The heading for this section lists the biological aspects in considering a living material object. A genetic view on the evolutionary process as compared with a biological view is evidently narrower. Mendelian genes allow for consideration of only substantial aspect. Indeed, it is possible to explain formation of proteins, the major part of a living organism, using the concept of Mendelian gene. However, Mendelian genes contain no information about when (temporal aspect) and where (spatial aspect) these genes should act.
It is ontogenes that open the road for studies into a spatiotemporal aspect in living objects (ontogenesis and phylogenesis). Ontogenes are involved in construction of the program for individual development of a species 2. This program specifies the order of gene and ontogene switching and the time intervals for their activities (2, Fig. 7). The response of ontogenes to the presence of genome rearrangements suggests that these particular genome units are responsible for introducing the factor of “space” in a developing organism. The putative epigenetic mechanism underlying the activities of epigenes represented by genome conformation 30, 35 suggests the same pattern.
Until recently, genetics has not touched the energy aspect of a living organism. However, this aspect quite unexpectedly appeared when studying the ontogenes. The mutants in ontogenes display a higher level of the basal metabolism as well as high locomotor activity 27. These data may suggest the method for controlling the energy status of mutants, thereby introducing the energy aspect to evolutionary schemes 44, 45, 46, 53.
Molecular analysis of genomic DNA in eukaryotes shows that most of it is not involved in protein synthesis 54, 55. The genome-wide sequencing has shown that the length of the DNA comprising all protein-synthesizing genes accounts for less than one-tenths of all genome DNA. According to the project" human Genome " at the time of February 13, 2001 coding protein exons account for 1% of genomic DNA, 24% accounted for non - coding introns and 75% - in the intermountain intervals 56. Just a few percent of the human genome encodes information on protein synthesis 55, 57. Thus, the current concept of phylogenesis is based on the data related to a small share of the genome. The major part of the genome has not been examined in a large-scale manner similar to the research into Mendelian genes. It is reasonable to assume that the key to creation of the theory of phylogenesis lies in this fact. The data on ontogenes and their mutations in this case could not have come at a better time. It may happen that ontogenes is the particular part of the genome that has not been so far involved in a large-scale genetic examination.
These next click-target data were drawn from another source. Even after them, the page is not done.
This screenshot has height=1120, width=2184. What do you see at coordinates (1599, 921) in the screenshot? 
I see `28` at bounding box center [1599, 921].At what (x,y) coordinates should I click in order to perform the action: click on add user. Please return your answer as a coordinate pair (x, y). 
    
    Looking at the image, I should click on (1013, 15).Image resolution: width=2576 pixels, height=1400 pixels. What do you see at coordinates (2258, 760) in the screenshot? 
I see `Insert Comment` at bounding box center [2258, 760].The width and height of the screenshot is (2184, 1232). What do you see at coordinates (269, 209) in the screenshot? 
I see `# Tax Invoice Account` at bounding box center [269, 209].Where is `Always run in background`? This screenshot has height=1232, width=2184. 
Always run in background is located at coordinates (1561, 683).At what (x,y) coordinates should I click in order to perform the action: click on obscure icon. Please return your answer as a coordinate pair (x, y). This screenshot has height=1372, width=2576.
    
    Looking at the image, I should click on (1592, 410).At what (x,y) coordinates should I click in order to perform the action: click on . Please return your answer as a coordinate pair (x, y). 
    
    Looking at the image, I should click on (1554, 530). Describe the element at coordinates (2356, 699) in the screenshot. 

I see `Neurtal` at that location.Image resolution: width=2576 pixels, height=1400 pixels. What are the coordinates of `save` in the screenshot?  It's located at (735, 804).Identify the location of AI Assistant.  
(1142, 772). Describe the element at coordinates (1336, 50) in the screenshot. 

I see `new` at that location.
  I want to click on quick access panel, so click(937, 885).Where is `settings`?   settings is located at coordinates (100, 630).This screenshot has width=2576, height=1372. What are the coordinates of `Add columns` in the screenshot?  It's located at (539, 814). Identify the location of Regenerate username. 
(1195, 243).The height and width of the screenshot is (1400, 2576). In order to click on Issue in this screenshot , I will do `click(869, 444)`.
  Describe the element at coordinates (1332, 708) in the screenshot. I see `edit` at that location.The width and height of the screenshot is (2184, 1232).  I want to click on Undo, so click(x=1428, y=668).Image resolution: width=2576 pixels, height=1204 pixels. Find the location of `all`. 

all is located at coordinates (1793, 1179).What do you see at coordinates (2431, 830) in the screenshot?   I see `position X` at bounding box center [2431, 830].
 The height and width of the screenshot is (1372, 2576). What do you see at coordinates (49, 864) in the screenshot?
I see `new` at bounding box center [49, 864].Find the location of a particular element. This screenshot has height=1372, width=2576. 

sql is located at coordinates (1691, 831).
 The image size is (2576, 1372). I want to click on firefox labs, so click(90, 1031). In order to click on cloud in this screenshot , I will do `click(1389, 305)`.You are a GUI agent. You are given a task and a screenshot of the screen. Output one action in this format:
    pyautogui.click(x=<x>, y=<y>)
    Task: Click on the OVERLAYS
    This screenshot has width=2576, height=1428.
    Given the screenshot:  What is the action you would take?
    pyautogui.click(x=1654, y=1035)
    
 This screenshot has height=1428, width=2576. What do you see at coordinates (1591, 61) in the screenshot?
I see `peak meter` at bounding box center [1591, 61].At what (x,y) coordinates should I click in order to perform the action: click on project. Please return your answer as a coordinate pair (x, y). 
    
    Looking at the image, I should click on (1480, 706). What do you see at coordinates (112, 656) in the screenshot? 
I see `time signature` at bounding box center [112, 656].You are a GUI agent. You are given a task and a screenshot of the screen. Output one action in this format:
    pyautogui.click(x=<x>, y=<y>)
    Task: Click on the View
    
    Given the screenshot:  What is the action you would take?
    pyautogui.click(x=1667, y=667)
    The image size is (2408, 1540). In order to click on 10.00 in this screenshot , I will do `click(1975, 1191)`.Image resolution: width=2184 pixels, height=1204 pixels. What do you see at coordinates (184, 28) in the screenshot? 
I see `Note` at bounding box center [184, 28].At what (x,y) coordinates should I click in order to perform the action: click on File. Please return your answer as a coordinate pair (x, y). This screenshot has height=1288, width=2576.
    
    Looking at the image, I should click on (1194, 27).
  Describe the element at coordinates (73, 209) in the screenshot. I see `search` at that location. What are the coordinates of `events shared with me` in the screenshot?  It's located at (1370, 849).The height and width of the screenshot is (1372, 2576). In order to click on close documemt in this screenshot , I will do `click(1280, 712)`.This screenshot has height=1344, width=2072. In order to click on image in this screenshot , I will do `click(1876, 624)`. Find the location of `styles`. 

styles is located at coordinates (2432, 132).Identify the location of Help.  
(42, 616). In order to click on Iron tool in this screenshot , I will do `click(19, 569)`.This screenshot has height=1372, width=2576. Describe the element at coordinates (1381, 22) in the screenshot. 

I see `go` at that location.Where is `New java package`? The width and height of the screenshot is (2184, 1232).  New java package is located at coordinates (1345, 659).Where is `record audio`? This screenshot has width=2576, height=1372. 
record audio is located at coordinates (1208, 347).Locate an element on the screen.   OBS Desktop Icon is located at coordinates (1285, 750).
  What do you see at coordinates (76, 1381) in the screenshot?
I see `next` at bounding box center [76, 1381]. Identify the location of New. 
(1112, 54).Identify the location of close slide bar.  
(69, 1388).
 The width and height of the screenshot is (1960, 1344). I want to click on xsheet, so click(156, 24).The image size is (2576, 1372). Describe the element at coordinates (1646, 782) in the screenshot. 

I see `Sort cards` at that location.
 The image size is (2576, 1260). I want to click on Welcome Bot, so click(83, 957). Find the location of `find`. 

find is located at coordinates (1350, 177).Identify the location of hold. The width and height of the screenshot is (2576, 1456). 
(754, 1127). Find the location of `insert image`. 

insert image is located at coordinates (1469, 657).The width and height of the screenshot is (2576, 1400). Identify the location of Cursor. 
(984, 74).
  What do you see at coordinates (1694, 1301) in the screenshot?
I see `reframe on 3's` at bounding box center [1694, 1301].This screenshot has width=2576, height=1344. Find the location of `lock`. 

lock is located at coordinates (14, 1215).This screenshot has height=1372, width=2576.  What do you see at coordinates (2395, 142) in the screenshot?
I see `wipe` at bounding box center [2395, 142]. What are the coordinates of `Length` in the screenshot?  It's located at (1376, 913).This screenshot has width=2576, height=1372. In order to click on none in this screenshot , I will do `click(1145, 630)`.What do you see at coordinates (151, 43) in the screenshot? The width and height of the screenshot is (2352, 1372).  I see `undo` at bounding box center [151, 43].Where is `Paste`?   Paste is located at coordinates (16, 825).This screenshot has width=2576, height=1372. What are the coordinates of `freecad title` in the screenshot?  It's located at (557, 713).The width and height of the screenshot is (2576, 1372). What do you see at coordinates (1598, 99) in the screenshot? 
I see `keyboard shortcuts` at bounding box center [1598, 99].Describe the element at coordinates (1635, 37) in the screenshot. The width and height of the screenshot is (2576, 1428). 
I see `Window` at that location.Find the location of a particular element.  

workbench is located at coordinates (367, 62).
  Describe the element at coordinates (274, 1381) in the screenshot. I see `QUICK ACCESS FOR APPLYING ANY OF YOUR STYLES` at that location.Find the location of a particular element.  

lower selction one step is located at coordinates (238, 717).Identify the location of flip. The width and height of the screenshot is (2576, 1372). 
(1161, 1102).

In this paper, we have analyzed the specific features of the mutations in ontogenes, including (1) their conditional manifestation; (2) lethal effect; and (3) parental effect. These features distinguish ontogenes from the traditional Mendelian genes. Our data demonstrate that the specific features of ontogenes make it possible to resolve some problems in phylogenesis that have emerged because of the classical idea of a single-component genome comprising only Mendelian genes.
It is worth noting that we consider here three evolutionary problems at once although each of them deserves a separate consideration. The chance to simultaneously advance in all three directions demonstrates that the central idea postulating existence of the genome composed of Mendelian genes and ontogenes is an adequate one. This idea forms the background for a new approach to the research into the genetic system.
The authors are grateful to the Institute of Cytology and Genetics, Siberian Branch, Russian Academy of Sciences for support of this work under project no. 0324-2019-0042.